Your instructions:
In the entries below, find the line with "Open the Agents sidebar section" and the line with "You are a computer-use"; reproduce those two lines and all lines between them exactly, without pictures.

Recorded information: Begin

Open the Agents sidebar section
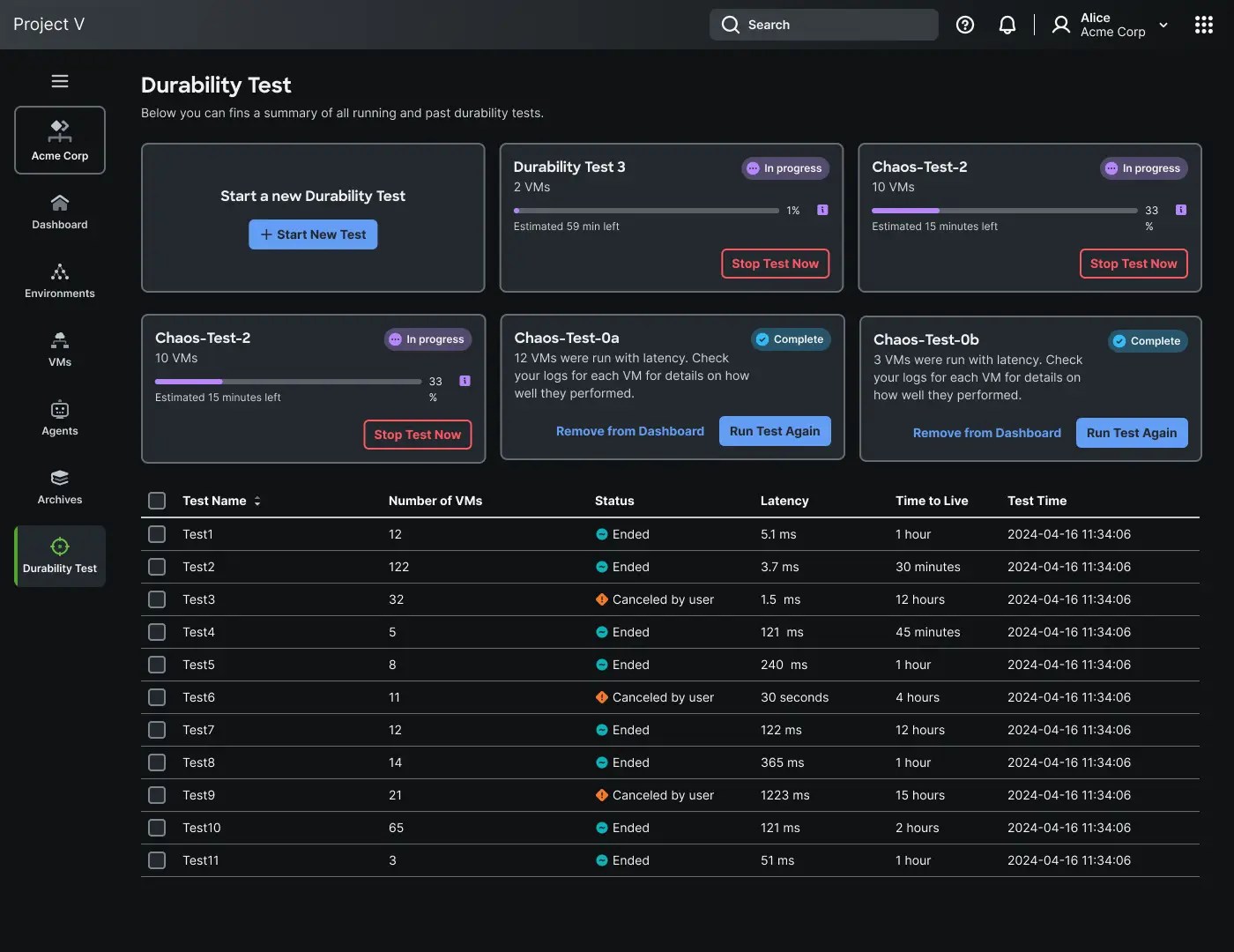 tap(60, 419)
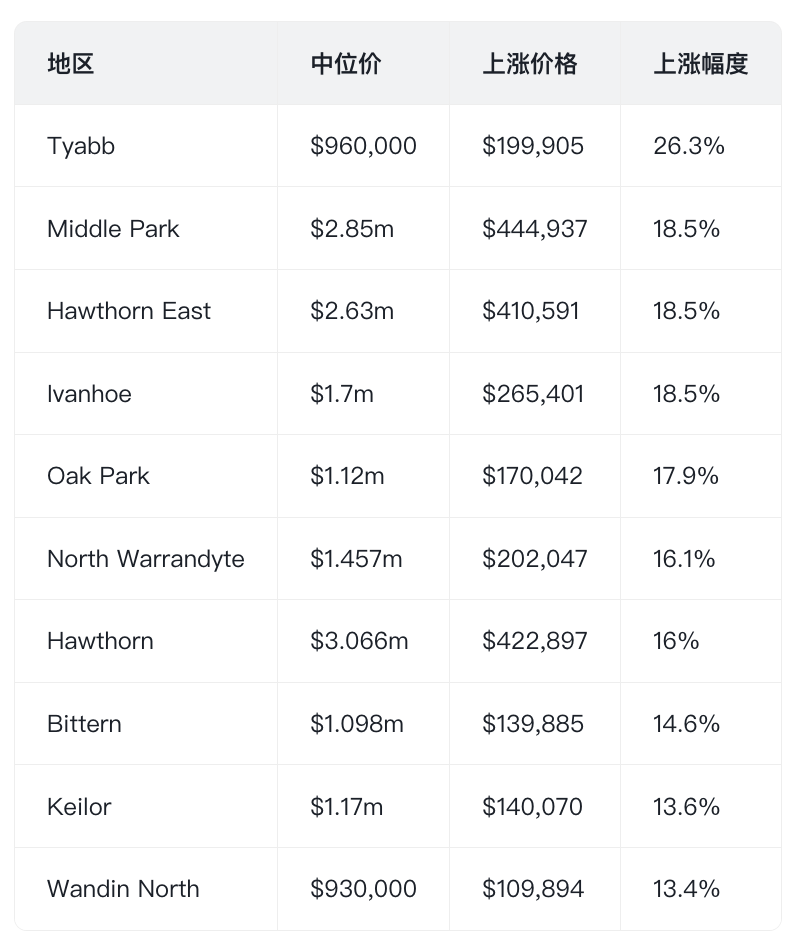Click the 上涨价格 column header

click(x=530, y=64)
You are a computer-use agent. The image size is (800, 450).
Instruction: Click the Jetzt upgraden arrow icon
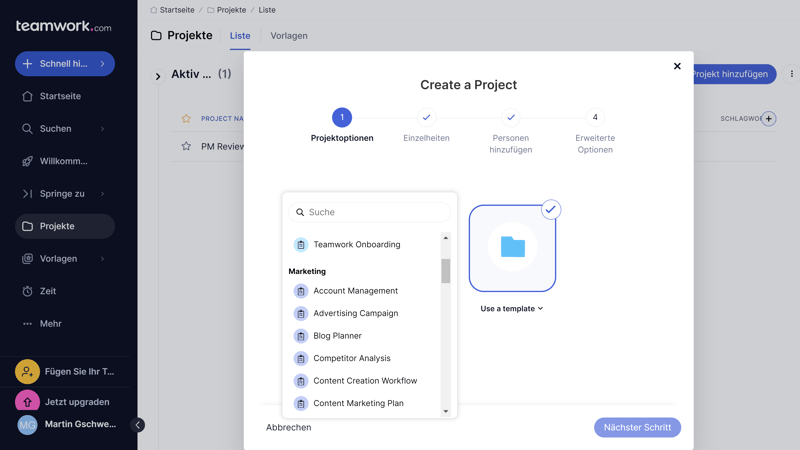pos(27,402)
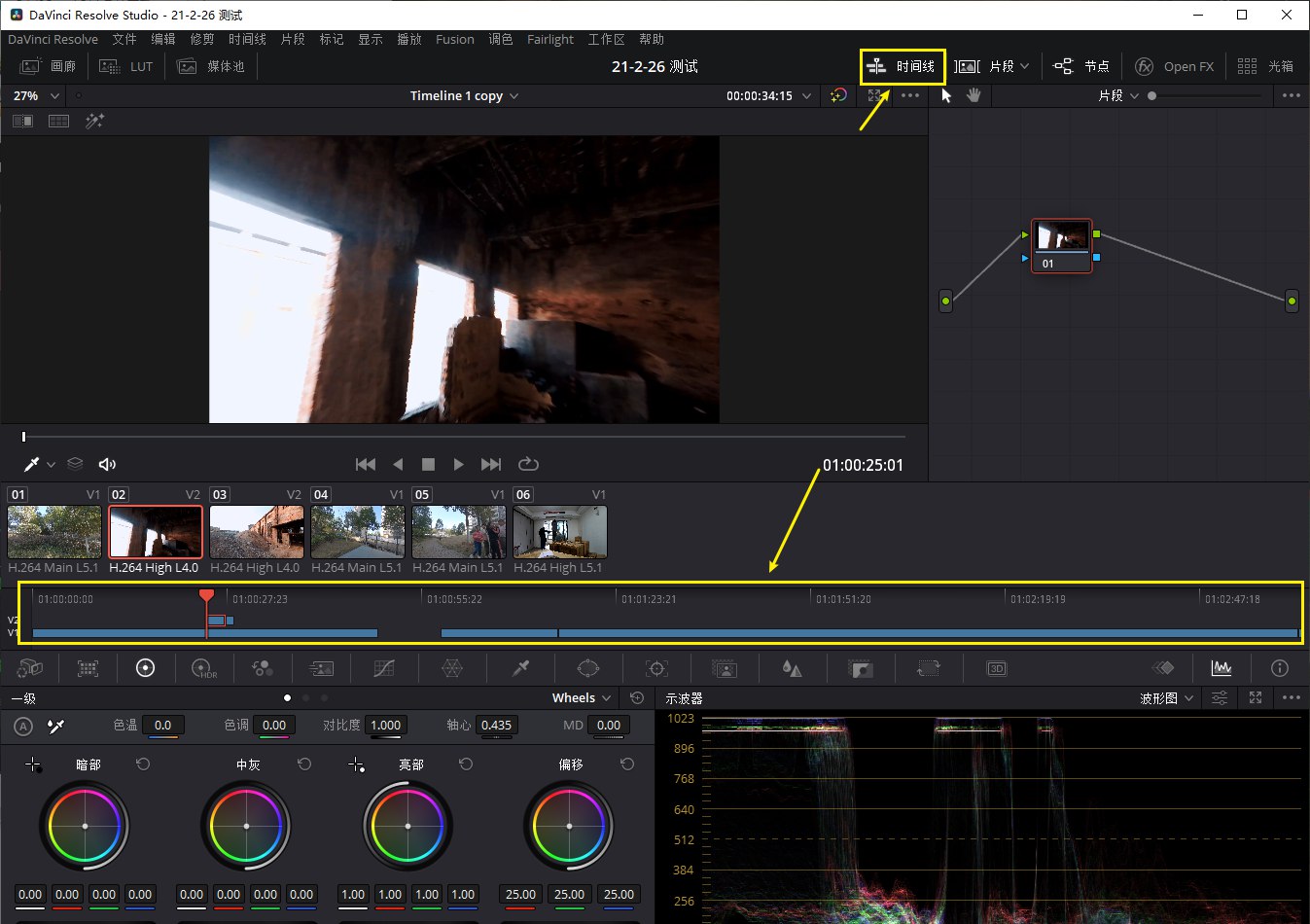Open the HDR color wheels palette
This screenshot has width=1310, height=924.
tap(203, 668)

Recorded information: End
Recorded information: Begin

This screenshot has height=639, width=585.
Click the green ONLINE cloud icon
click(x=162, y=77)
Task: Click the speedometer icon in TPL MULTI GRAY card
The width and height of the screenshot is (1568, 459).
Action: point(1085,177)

Recorded information: End
Recorded information: Begin

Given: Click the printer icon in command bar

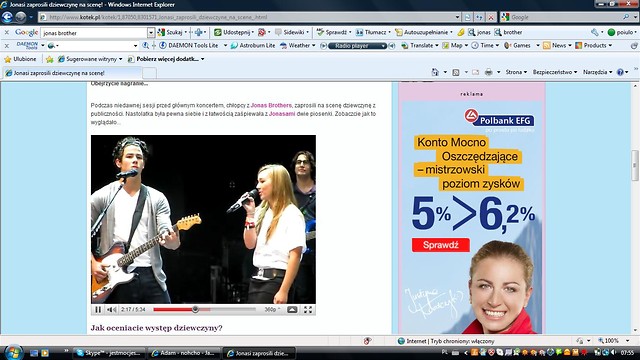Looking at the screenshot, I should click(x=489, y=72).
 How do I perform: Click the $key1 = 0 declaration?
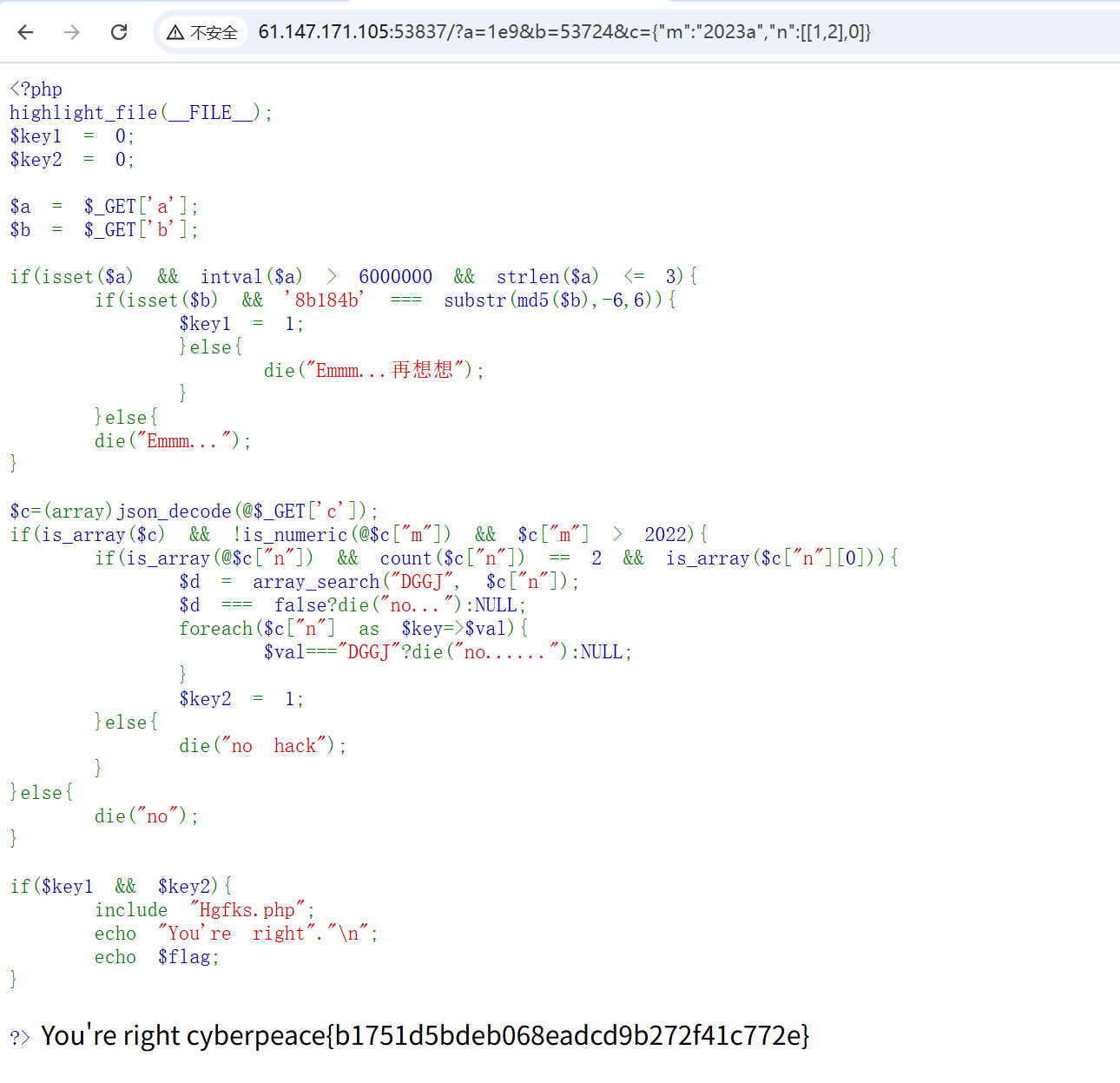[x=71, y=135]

Recorded information: End

Written answer:
Open the Agents sidebar section
 tap(60, 419)
Click the 上涨价格 column header

click(x=530, y=64)
You are a computer-use agent. The image size is (800, 450).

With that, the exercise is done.